The Halifax is reporting a 0.5 per cent monthly drop in house prices, plus a fall in the annual rate from 9.6 per cent a month ago to 8.8 per cent now - so is the boom over?

“It is important to put such a moderate decrease in context, with average prices still more than £21,000 higher than this time last year, following a broadly unprecedented period of gains” explains Russell Galley, managing director of the Halifax.

“With the stamp duty holiday now being phased out, it was predicted the market might start to lose some steam entering the latter half of the year, and it’s unlikely that those with mortgages approved in the early months of summer expected to benefit from the maximum tax break, given the time needed to complete transactions.

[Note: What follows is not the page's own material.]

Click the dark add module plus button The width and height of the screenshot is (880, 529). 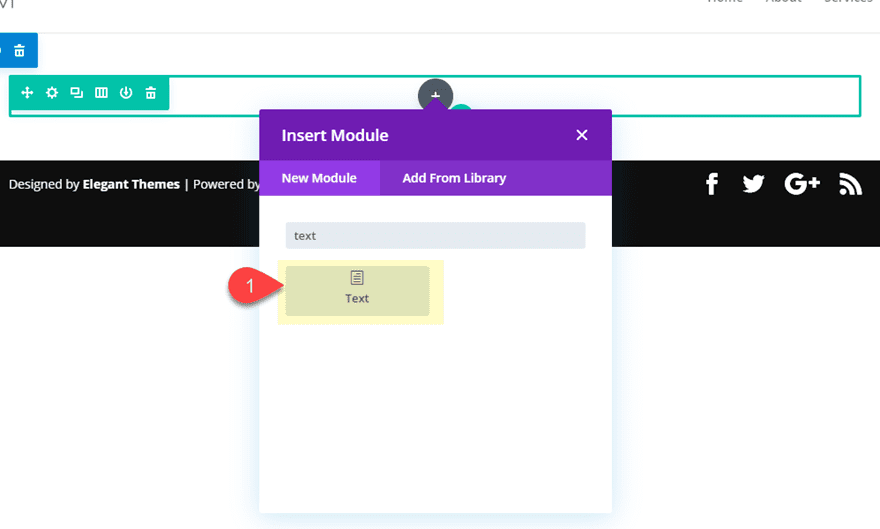(435, 94)
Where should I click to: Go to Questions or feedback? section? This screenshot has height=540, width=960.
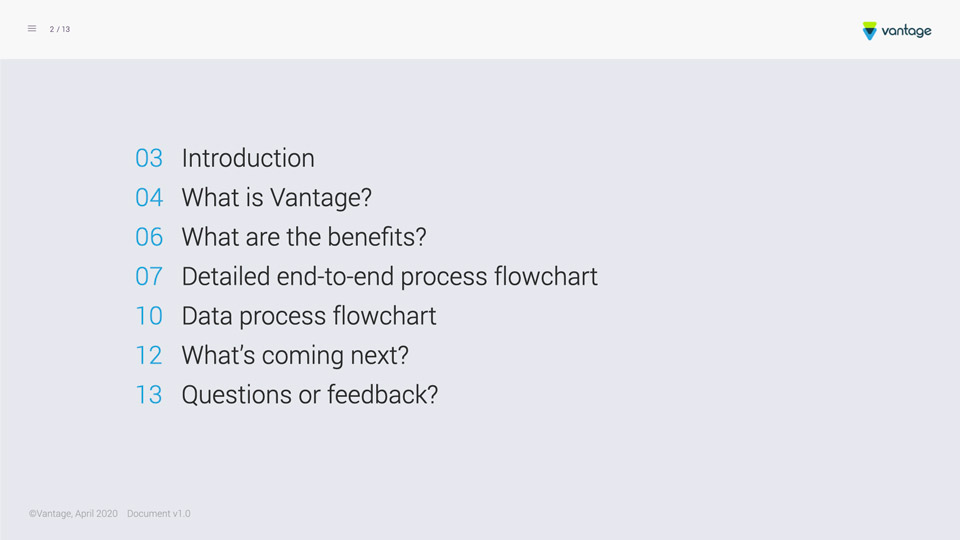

“That said, with the tapered approach, those purchasing at the current average price of £260,358 would still only pay about £500 in stamp duty at today’s rates, increasing to around £3,000 when things return to normal from the start of October.”

Here’s how the industry has reacted.

Jeremy Leaf, north London estate agent and a former RICS residential chairman, says: “Many of our customers caught not just the Covid but the home moving bug in the past 16 months. Fortunately, most recovered from the first but not the second so many continue to seek property which matches their changed circumstances. We don’t expect this new balance between supply and demand to change much over the next few months, particularly if economic growth can make up for the ending of the furlough scheme.”


“The second half of the year is unlikely to bear much resemblance to the first half for the UK housing market. We expect house price growth to narrow to mid-single digits as tax breaks wind down and supply picks up. Comparisons with the global financial crisis are misleading given how low interest rates remain and the fact the mortgage market acts as more of a brake and less of a lubricant for housing market activity than it did in 2007” says Tom Bill, head of UK residential research at Knight Frank.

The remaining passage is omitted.